No Solution Yet-Problem after upgrade of Ubuntu 18.04 (emergency)

Tony_Anytime · February 8, 2019, 4:46am

I have a cluster of 4 servers, after apt upgrade one and rebooting, now all my servers are showing a blank lxc list, and lxc cluster show say there is no cluster.
The interesting thing, thankfully, the actual running containers are working, and I can even see inside them. But of course all LXC commands don’t work on them. lxd --debug --group lxd seems to be fine on 3 out 4 server. The containers that are not running are blank.
So at this point I am afraid of rebooting production servers, and making problem worse. I tried reboot fourth server and that does not seem make it better.
It seems the LXD cluster database is bad or stuck, is there a way to rebuild it.
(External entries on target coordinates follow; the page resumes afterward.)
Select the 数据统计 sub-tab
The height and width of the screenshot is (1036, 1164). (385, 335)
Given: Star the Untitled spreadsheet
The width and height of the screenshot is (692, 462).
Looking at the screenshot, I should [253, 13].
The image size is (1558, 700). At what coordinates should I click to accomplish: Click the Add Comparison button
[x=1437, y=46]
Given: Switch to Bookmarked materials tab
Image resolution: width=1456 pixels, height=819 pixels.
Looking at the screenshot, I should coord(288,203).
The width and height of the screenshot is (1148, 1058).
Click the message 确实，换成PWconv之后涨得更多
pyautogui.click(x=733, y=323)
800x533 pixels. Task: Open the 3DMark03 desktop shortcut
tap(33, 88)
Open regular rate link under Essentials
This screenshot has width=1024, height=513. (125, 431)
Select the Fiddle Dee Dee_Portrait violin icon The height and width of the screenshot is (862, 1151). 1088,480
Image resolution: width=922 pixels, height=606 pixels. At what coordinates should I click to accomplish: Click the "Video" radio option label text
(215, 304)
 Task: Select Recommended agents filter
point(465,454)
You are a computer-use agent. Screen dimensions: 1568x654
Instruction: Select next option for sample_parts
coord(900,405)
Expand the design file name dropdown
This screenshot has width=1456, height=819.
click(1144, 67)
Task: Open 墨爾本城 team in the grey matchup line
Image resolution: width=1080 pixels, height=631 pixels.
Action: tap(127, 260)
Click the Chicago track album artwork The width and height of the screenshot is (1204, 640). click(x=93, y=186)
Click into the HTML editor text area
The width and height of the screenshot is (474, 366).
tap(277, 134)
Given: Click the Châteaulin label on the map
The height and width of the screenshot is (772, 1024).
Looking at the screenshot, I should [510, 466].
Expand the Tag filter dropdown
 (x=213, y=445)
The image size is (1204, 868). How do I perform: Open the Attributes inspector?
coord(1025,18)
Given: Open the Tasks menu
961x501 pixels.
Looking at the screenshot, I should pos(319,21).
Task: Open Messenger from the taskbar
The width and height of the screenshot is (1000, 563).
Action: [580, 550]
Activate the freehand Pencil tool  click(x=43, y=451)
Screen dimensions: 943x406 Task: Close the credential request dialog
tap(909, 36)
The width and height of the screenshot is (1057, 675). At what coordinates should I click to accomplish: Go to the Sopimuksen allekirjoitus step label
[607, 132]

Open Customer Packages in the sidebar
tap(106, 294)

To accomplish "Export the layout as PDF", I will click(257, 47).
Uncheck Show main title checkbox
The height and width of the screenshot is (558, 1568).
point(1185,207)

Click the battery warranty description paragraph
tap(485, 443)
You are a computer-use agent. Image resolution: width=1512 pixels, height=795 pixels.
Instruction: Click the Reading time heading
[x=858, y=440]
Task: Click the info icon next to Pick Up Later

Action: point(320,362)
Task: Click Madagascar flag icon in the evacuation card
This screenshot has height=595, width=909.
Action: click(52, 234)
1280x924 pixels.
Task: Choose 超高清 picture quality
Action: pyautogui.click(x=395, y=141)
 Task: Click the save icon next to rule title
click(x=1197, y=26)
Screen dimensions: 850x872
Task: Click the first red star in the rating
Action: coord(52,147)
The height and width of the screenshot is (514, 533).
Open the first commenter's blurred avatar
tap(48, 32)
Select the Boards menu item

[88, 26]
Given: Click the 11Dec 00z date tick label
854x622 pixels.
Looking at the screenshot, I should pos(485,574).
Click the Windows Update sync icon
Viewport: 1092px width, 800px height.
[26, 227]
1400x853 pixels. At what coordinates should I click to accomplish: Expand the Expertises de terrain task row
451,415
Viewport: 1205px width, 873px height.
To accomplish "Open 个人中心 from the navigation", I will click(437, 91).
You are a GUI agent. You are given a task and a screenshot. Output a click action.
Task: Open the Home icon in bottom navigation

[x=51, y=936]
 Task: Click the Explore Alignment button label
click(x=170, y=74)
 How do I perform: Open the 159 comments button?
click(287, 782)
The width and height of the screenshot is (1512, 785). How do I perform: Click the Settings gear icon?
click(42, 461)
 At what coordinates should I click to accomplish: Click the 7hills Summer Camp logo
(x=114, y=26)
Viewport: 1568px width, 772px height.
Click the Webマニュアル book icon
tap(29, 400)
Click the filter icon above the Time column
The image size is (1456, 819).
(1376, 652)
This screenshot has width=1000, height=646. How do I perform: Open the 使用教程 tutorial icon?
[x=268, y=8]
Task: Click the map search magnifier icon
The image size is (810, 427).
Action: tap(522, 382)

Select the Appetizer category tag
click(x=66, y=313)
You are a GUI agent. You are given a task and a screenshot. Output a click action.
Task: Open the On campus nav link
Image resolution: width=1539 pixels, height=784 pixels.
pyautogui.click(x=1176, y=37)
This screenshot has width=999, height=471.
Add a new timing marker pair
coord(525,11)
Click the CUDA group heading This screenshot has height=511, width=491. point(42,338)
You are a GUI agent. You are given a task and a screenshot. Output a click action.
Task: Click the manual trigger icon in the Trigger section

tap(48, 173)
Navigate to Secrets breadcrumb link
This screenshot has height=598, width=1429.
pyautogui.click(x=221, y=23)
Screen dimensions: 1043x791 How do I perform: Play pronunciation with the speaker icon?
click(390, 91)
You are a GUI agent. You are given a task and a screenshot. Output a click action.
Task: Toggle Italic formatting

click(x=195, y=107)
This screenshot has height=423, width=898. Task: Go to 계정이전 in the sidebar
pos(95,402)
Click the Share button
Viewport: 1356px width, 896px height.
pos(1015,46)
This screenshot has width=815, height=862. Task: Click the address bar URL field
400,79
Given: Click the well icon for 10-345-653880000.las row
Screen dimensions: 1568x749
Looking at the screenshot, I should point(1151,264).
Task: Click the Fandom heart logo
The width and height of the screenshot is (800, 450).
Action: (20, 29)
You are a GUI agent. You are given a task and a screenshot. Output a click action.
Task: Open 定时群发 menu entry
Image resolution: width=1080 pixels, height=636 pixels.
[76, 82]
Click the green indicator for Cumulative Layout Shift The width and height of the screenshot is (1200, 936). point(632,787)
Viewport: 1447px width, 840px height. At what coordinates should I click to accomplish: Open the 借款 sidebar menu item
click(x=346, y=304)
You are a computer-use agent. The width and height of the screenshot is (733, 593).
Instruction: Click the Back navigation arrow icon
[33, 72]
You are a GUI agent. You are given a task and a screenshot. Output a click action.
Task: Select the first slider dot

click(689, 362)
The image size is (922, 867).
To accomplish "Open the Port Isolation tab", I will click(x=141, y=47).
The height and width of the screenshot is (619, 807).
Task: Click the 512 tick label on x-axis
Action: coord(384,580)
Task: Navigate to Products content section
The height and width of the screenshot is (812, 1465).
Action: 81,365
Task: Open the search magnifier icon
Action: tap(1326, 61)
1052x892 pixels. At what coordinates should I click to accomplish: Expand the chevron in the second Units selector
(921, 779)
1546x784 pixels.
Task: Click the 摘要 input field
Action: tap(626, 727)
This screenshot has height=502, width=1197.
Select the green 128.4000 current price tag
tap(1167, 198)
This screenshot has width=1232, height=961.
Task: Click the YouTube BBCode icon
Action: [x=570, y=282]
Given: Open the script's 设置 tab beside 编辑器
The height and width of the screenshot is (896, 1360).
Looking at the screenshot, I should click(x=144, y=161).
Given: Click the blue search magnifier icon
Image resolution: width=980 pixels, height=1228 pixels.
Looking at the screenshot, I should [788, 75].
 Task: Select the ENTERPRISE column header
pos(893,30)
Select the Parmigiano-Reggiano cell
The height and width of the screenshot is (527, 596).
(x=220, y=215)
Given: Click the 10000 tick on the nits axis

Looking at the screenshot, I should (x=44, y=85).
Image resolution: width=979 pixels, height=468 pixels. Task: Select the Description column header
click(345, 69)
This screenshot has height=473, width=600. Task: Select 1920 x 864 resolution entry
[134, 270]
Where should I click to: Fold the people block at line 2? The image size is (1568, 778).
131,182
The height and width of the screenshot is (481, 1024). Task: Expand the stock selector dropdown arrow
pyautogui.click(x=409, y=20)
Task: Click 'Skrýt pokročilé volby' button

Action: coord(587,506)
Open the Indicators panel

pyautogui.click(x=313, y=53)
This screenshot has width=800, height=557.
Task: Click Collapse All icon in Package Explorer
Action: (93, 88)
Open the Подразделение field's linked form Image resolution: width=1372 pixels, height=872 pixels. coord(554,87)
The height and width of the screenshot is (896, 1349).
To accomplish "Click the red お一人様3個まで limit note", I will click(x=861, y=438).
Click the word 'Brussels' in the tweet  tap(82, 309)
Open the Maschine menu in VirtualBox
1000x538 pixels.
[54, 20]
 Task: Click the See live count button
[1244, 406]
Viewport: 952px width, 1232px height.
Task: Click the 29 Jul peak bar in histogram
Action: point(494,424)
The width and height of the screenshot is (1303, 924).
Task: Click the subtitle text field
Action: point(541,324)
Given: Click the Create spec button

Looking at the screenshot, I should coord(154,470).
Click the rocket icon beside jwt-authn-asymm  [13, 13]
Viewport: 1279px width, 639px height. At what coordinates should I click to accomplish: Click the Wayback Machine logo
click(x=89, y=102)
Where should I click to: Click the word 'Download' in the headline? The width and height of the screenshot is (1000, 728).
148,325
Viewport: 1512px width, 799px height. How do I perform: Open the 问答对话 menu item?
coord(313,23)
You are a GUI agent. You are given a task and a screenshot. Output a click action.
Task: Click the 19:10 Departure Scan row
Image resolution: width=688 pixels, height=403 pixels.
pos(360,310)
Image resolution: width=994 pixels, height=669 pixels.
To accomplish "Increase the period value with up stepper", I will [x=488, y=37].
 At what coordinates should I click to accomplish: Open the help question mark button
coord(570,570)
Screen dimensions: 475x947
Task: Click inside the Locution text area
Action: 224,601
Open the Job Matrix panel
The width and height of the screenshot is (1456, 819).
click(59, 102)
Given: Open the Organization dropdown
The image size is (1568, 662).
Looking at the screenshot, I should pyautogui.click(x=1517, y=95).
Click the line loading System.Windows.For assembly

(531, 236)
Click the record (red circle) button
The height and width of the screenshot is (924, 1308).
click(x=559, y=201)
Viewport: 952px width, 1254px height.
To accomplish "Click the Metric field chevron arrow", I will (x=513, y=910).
Or is this thing bound to crash and burn. Any and all help, ideas, etc… are welcomed.

More info:
lxc --debug list
DBUG[02-08|00:02:16] Connecting to a local LXD over a Unix socket
DBUG[02-08|00:02:16] Sending request to LXD method=GET url=http://unix.socket/1.0 etag=
Error: Get http://unix.socket/1.0: EOF

may be it is a socket error

Tony_Anytime · February 8, 2019, 5:34am

More info:
journalctl -u lxd
Feb 08 00:13:29 JOE systemd[1]: Starting LXD - main daemon…
Feb 08 00:13:29 JOE lxd[2935]: t=2019-02-08T00:13:29-0500 lvl=warn msg=“CGroup memory swap accounting is disabled, swap limits will be ignored.”
Feb 08 00:14:55 JOE lxd[2935]: t=2019-02-08T00:14:55-0500 lvl=warn msg="Failed connecting to global database (attempt 6): failed to create dqlite connection
Feb 08 00:15:07 JOE lxd[2935]: t=2019-02-08T00:15:07-0500 lvl=warn msg="Failed connecting to global database (attempt 7): failed to create dqlite connection
Feb 08 00:15:15 JOE lxd[2935]: t=2019-02-08T00:15:15-0500 lvl=eror msg=“Failed to start the daemon: no “source” property found for the storage pool”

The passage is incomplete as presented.